==== Given information

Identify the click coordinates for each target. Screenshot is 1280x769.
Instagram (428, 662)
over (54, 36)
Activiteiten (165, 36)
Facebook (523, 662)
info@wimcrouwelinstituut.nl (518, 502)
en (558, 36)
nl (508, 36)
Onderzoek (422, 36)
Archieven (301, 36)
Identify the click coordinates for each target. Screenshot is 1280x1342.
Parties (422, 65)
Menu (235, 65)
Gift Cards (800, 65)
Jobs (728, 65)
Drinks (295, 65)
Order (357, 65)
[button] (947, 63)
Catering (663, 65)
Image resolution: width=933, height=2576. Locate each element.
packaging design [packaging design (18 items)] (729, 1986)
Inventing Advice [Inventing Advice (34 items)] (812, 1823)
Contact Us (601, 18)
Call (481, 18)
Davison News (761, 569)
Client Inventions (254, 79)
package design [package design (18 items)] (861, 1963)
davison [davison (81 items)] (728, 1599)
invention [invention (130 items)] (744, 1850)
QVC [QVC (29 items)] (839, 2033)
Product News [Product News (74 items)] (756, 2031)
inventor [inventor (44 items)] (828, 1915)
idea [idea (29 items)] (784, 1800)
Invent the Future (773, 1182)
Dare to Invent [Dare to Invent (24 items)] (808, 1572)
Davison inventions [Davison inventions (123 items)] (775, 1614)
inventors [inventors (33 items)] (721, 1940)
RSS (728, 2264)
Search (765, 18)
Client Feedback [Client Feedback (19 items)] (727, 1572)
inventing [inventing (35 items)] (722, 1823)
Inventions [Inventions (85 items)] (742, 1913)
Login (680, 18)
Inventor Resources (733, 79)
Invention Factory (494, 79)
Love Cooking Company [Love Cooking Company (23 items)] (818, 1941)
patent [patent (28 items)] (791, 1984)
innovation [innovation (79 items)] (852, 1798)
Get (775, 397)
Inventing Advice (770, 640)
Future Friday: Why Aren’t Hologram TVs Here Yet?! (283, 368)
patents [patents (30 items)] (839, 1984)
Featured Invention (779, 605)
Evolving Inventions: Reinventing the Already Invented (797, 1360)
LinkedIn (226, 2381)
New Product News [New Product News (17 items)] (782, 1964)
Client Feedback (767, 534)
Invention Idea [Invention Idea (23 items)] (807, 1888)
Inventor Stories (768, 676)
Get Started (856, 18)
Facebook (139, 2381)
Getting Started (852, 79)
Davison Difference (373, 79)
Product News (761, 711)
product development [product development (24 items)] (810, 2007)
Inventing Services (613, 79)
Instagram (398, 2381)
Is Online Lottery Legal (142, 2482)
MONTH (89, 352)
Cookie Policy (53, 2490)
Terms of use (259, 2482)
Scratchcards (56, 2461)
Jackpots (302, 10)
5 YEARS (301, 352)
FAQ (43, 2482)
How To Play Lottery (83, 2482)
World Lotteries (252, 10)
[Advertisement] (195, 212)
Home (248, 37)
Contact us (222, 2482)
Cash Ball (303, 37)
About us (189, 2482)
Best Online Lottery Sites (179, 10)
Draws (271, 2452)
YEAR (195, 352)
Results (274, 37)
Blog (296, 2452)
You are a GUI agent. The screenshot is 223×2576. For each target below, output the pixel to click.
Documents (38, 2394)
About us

========

Task description:
Copy the items again line by line, starting at the first line and ending at the line containing "Davison inventions [Davison", including the lines that have no coordinates. Adjust every x and y coordinate in the answers by -148, and leave all other numbers unchanged.

Solution:
Identify the click coordinates for each target. Screenshot is 1280x769.
Instagram (280, 514)
over (-94, -112)
Activiteiten (17, -112)
Facebook (375, 514)
info@wimcrouwelinstituut.nl (370, 354)
en (410, -112)
nl (360, -112)
Onderzoek (274, -112)
Archieven (153, -112)
Identify the click coordinates for each target. Screenshot is 1280x1342.
Parties (274, -83)
Menu (87, -83)
Gift Cards (652, -83)
Jobs (580, -83)
Drinks (147, -83)
Order (209, -83)
[button] (799, -85)
Catering (515, -83)
Image resolution: width=933, height=2576. Locate each element.
packaging design [packaging design (18 items)] (581, 1838)
Inventing Advice [Inventing Advice (34 items)] (664, 1675)
Contact Us (453, -130)
Call (333, -130)
Davison News (613, 421)
Client Inventions (106, -69)
package design [package design (18 items)] (713, 1815)
davison [davison (81 items)] (580, 1451)
invention [invention (130 items)] (596, 1702)
QVC [QVC (29 items)] (691, 1885)
Product News [Product News (74 items)] (608, 1883)
inventor [inventor (44 items)] (680, 1767)
idea [idea (29 items)] (636, 1652)
Invent the Future (625, 1034)
Dare to Invent [Dare to Invent (24 items)] (660, 1424)
Davison inventions [Davison inventions (123 items)] (627, 1466)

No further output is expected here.